Nos pequenos Estados insulares, esta exigência é ainda mais sensível. Em sociedades onde “todos se conhecem”, onde os laços familiares, sociais e políticos se cruzam diariamente, o risco de confundir proximidade com privilégio é permanente. Nestes contextos, a Justiça não pode apenas ser independente — tem de parecer independente. Não basta decidir corretamente; é essencial que a sociedade perceba que a decisão não foi influenciada por nomes, apelidos, amizades ou cargos.

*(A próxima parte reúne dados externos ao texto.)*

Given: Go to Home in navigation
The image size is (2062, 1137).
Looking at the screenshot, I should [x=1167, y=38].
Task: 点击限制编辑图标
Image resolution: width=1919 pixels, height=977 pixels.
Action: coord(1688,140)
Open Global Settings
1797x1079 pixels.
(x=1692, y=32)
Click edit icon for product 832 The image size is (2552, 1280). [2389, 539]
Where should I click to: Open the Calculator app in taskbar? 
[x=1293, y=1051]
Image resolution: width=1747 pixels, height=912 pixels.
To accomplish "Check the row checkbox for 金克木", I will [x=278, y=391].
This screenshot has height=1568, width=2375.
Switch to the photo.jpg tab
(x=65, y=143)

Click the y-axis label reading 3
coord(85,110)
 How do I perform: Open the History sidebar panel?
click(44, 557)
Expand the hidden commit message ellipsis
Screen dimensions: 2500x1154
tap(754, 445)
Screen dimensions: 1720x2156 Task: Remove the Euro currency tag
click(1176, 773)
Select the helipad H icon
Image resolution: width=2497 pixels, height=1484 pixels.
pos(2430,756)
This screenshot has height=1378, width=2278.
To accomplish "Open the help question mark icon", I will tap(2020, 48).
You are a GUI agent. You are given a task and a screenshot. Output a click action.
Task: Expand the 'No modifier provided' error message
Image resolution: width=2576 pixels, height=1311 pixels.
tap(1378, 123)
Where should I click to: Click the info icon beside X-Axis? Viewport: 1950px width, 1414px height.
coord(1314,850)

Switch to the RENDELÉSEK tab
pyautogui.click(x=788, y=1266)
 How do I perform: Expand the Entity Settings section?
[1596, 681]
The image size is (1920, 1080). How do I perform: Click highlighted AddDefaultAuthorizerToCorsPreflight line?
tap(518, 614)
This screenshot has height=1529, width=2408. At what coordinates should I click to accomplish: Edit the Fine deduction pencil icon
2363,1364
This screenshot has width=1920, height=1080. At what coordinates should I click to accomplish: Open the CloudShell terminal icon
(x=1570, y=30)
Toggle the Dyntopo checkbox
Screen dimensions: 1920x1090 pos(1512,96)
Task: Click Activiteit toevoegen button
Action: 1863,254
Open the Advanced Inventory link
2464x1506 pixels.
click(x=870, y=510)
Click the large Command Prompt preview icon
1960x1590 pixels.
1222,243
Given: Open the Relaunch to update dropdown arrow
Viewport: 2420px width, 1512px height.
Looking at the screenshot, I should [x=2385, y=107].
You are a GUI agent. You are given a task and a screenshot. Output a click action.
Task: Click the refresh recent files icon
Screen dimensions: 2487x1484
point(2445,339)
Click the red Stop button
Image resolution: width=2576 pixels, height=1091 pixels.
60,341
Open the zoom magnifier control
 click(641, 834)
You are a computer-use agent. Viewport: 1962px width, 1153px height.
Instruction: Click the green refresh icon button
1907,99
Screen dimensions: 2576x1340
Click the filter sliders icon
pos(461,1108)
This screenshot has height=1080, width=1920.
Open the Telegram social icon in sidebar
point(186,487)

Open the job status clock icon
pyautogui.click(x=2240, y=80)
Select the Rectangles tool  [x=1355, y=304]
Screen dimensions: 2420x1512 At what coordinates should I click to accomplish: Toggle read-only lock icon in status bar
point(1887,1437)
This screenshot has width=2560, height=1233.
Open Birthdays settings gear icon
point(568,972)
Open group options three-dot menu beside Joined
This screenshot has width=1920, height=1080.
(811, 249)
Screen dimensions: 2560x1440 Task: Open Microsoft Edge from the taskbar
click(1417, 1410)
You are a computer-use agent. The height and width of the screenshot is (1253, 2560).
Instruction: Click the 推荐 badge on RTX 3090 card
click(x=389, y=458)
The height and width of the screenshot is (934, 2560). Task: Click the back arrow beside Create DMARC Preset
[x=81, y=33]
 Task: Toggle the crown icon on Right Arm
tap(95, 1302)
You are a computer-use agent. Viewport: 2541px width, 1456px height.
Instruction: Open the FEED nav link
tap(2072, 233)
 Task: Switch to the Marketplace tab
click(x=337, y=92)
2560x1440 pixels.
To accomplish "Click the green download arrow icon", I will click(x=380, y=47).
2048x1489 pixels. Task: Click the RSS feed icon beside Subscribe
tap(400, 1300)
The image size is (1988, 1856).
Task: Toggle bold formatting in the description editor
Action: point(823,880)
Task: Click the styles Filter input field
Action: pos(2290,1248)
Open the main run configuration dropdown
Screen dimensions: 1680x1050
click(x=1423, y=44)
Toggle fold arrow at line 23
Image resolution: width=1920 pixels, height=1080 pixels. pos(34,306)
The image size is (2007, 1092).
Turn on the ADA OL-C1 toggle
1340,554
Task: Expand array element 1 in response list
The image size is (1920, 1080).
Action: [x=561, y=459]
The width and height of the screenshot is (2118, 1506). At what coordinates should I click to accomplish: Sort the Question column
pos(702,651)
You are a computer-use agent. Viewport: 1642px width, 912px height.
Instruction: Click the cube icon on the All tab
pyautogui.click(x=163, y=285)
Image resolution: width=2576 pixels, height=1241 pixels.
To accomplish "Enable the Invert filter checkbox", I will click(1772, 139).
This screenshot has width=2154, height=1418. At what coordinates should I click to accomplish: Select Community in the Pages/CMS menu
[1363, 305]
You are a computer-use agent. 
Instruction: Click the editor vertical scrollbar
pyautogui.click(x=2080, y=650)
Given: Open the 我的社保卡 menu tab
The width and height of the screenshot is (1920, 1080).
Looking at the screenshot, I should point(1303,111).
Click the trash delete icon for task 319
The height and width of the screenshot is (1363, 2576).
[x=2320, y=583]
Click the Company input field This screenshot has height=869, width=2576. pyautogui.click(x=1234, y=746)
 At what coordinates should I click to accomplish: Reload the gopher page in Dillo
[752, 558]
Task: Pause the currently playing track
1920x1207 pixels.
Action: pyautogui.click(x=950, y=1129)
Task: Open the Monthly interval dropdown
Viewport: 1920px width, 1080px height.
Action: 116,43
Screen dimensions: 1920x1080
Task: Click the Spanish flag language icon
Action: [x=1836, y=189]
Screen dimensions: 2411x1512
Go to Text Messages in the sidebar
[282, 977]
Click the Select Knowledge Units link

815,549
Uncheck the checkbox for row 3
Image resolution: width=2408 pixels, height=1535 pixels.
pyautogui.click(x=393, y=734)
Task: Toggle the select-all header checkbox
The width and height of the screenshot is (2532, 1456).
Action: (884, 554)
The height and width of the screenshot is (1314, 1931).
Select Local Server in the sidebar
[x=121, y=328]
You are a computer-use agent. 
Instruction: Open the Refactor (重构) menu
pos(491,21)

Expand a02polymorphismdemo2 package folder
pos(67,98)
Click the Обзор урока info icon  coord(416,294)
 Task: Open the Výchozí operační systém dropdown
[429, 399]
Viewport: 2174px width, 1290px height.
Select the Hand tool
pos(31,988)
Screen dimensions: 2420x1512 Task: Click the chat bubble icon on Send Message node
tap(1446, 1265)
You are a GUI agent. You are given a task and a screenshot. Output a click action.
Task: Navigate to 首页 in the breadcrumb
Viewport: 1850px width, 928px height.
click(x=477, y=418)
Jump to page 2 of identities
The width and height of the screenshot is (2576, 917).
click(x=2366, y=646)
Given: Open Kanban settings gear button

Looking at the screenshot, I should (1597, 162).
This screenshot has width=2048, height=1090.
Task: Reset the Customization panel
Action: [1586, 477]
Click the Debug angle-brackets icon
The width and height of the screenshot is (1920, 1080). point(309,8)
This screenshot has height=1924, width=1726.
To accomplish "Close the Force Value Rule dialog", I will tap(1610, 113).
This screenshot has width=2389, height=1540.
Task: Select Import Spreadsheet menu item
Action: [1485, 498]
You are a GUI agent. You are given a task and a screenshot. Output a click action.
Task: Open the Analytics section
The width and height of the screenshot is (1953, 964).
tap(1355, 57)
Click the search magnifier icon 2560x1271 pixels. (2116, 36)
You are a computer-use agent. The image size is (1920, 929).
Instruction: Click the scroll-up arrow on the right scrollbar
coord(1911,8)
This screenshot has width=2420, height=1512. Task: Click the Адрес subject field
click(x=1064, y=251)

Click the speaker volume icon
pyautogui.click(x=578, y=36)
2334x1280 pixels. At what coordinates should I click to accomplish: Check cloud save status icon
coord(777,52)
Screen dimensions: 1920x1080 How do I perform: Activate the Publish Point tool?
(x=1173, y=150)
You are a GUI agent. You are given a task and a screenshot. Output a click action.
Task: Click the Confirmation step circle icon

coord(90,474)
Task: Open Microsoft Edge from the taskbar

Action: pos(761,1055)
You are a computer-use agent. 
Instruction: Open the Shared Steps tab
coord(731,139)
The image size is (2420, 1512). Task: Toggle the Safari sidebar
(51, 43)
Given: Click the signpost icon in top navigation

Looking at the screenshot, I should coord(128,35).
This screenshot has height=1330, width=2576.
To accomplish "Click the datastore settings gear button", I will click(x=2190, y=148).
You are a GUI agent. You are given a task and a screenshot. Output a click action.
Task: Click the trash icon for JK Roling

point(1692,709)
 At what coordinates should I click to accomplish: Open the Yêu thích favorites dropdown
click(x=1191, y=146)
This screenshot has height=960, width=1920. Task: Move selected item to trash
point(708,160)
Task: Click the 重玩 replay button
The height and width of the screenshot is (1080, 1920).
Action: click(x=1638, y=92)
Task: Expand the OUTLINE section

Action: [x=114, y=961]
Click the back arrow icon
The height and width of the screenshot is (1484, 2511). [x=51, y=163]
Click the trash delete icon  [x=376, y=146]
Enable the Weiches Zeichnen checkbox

A neutralidade da Justiça é, para os pequenos Estados, uma questão de sobrevivência institucional. É ela que impede que o Estado se transforme num espaço de favores e retaliações. É ela que protege o cidadão comum do abuso de poder. É ela que garante que a política não se torne vingança, que os negócios não se tornem cartel, e que a sociedade não se divida entre “os de dentro” e “os de fora”.
Uma Justiça cega é, no fundo, uma Justiça corajosa. Corajosa para dizer não ao poder, para contrariar expectativas sociais, para decidir segundo a lei mesmo quando isso é impopular. É esse tipo de Justiça que constrói Estados fortes, economias confiáveis e democracias maduras.
Quando a Justiça fecha os olhos às pessoas, abre-os para os princípios. E é assim, apenas assim, que ela cumpre a sua missão mais nobre: garantir que a lei seja um abrigo para todos, e não um instrumento de alguns.